◆ What is required
Please print each entry below exactly as it stands, but without any pictures.

◆ Stored dataset items
-*-
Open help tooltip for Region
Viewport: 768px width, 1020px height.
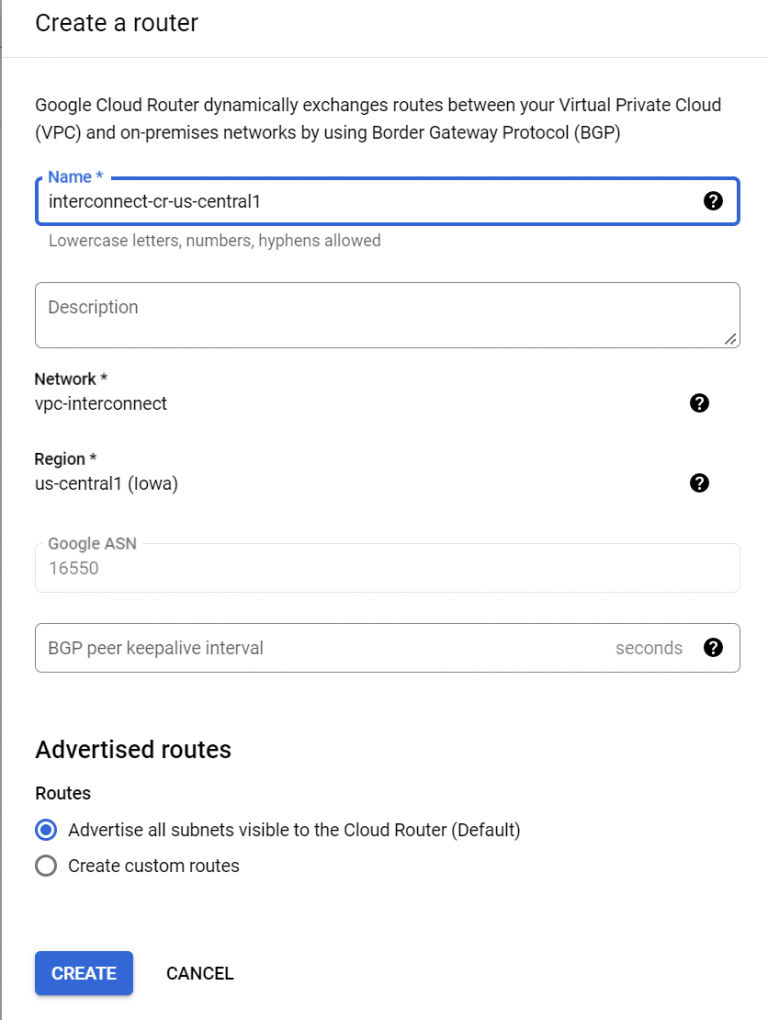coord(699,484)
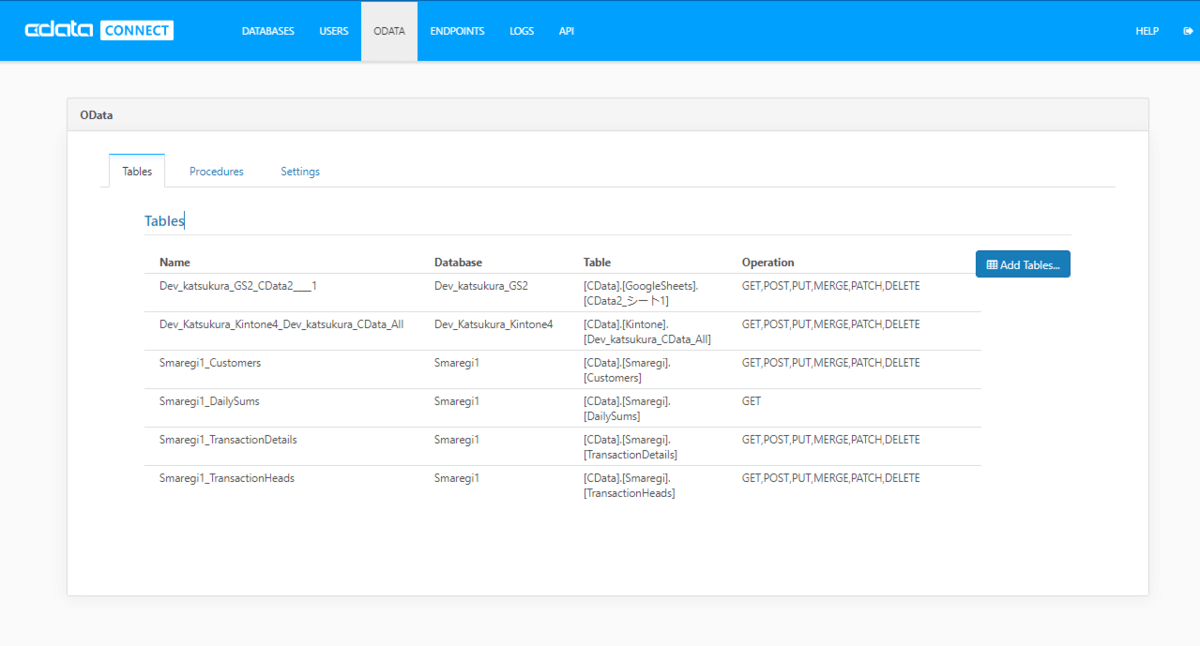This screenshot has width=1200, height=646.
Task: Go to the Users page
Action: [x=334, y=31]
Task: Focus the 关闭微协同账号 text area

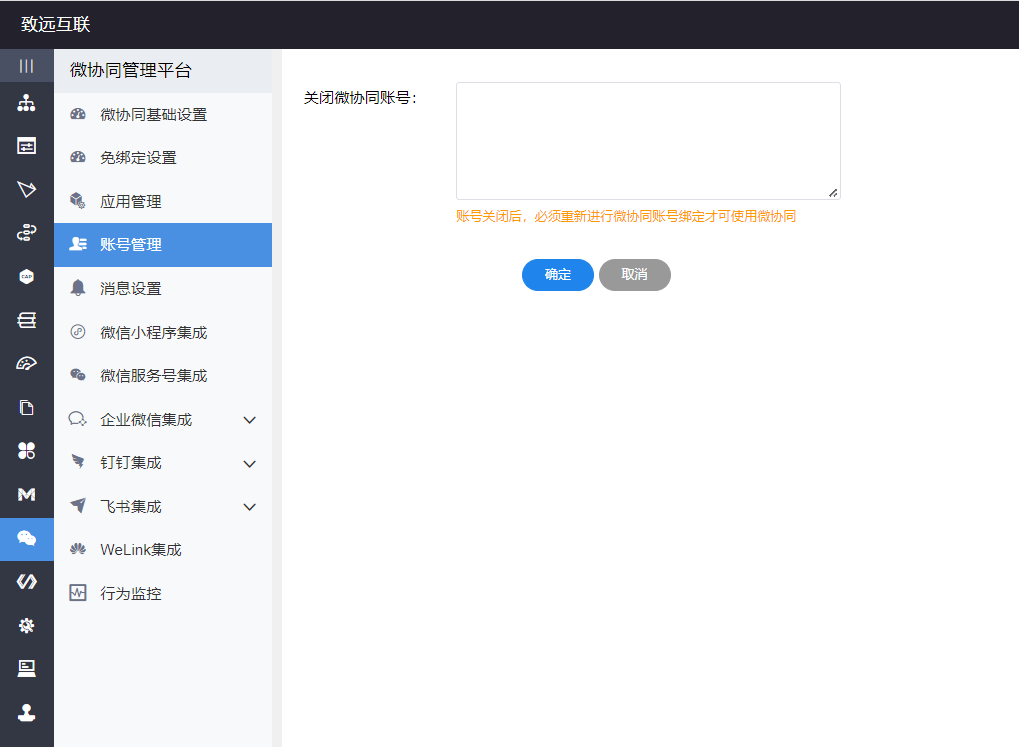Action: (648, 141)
-*-
◆ Answer to this problem
Open help tooltip for Region
Viewport: 768px width, 1020px height.
coord(699,484)
This screenshot has width=1200, height=646.
Task: Go to the Users page
Action: [x=334, y=31]
Task: Focus the 关闭微协同账号 text area

Action: (648, 141)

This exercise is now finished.